Não apenas seus corpos, como objetos, eram trazidos às terras ocidentais. Como uma forma de resistir e existir dentro deste processo violento, traziam consigo sua cultura alimentar, hábitos e costumes, histórias, conhecimento e religiosidade. Um panteão religioso já que, ao contrário do que o pensamento imperialista concretizou, esses povos vinham de inúmeras nações de um gigantesco continente que foi unificado como o lugar África.
Foram nesses navios que chegaram ao Brasil manifestações como a Umbanda, o Candomblé, o Tambor de Mina, o Xangô e o Batuque Gaúcho, para ficarmos em alguns exemplos. Proibidos de exercer suas religiões, encontraram no sincretismo uma possibilidade de vivenciá-las, mesmo que de uma forma “não oficial”, mas ainda sim, muito real.
Como herança da escravidão atlântica, as pessoas, no geral, tendem a recusar a presença e a desrespeitar a existência destas religiões e suas manifestações, demonizando-as, criminalizando-as e violando-as. No entanto, a presença da cultura africana no Brasil está nas nossas raízes, no nosso DNA, está no nosso cotidiano e onde talvez nem percebamos.
Comida de santo não é só comida
A diversidade religiosa brasileira se manifesta também na nossa cultura alimentar. A comida desempenha um papel fundamental no Candomblé, por exemplo. Pesquisadores brasileiros destacam que ela se configura como uma das marcas mais representativas da cultura africana, funcionando como um elo de comunicação entre os homens, os Orixás, aos antepassados e a natureza. No universo do Candomblé, a alimentação não é apenas um ato físico, mas um ato sagrado e simbólico, com uma forte carga espiritual e ritualística.

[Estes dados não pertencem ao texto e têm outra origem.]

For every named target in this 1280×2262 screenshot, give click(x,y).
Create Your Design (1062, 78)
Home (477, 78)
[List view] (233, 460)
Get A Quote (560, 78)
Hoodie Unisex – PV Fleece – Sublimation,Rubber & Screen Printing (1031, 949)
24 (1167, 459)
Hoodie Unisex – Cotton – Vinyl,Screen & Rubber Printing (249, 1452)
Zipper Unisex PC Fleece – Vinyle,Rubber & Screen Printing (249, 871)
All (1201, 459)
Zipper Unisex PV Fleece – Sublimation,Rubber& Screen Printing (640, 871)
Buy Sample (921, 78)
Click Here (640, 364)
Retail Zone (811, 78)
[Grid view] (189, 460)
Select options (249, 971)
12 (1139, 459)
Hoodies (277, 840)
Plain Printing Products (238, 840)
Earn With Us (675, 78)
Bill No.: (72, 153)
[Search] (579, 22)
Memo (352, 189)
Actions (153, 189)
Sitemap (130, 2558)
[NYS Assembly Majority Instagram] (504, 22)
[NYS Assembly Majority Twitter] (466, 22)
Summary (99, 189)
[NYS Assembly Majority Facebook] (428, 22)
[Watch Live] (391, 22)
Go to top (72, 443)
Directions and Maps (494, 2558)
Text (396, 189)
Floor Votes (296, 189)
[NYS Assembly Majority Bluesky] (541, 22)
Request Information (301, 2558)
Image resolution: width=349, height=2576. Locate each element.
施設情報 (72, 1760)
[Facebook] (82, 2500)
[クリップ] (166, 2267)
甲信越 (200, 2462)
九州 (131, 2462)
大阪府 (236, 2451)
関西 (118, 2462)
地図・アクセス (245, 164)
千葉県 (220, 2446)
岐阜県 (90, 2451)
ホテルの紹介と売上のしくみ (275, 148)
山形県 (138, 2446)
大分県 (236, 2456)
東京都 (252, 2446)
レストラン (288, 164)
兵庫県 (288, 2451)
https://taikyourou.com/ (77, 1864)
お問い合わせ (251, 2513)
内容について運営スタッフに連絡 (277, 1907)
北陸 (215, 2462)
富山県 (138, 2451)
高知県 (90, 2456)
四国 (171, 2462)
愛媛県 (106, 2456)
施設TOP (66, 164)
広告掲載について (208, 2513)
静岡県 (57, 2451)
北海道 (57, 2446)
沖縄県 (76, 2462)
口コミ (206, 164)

Um dos principais rituais envolvendo a comida no Candomblé é o “olubajé”, uma cerimônia aberta em que os alimentos são servidos de forma hierárquica, com cada prato colocado em folhas de mamona e saboreado a ritualística que pede a tradição. Cada divindade tem suas próprias restrições alimentares, que vão desde a escolha de tipos específicos de peixe até a exclusão de certos ingredientes, como o caranguejo ou a carne de porco: Iansã: por exemplo, não consome caranguejo ou abóbora, enquanto Oxum rejeita o peixe sem escamas e o tubarão.
Essas regras alimentares não são apenas práticas de respeito aos Orixás, mas também são carregadas de simbologias e segredos que permeiam a tradição oral do Candomblé. A preservação de certos conhecimentos e preceitos alimentares é uma estratégia que integra o grupo. A comida, nesse sentido, se torna um veículo poderoso para fortalecer a união entre os membros da comunidade, como ocorre no ato de “comer junto”, onde a partilha do alimento aumenta o “axé” — a energia vital que circula entre todos.
Se atentar e respeitar essas regras também está ligada à prática de evitar a “quizila”, um termo que se refere ao descuido ou transgressão das normas do Orixá, o que pode prejudicar o praticante de Candomblé e sua conexão espiritual.
A diversidade de práticas alimentares entre os diversos Orixás, assim como as simbologias associadas aos alimentos, reflete a riqueza da tradição afro-brasileira, que se articula por meio de rituais, cânticos e um profundo respeito aos elementos da natureza. No Candomblé, a comida é muito mais do que alimento para o corpo, ela é uma forte ligação entre o sagrado e o humano, onde cada refeição é uma expressão de devoção e aprendizado espiritual.